__WRITTEN EXERCISE__:
Render the stretch of rows from the line containing "You are a computer-use" through the line containing "[x=418, y=18]", both included, as a numbered list with blank lines omitted.

▬▬▬

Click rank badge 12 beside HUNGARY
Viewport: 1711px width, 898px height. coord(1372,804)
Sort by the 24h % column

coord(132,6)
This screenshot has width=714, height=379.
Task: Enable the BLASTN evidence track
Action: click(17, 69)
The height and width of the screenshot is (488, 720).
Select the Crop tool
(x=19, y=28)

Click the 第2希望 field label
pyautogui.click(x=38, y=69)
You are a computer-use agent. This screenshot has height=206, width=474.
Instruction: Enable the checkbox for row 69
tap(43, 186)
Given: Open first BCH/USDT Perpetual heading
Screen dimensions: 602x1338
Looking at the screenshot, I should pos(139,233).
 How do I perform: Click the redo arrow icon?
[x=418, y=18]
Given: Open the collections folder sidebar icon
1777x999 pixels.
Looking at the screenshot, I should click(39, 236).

▬▬▬

__ANSWER TO THE TASK__:
1. You are a computer-use agent. This screenshot has height=206, width=474.
2. Instruction: Enable the checkbox for row 69
3. tap(43, 186)
4. Given: Open first BCH/USDT Perpetual heading
5. Screen dimensions: 602x1338
6. Looking at the screenshot, I should pos(139,233).
7.  How do I perform: Click the redo arrow icon?
8. [x=418, y=18]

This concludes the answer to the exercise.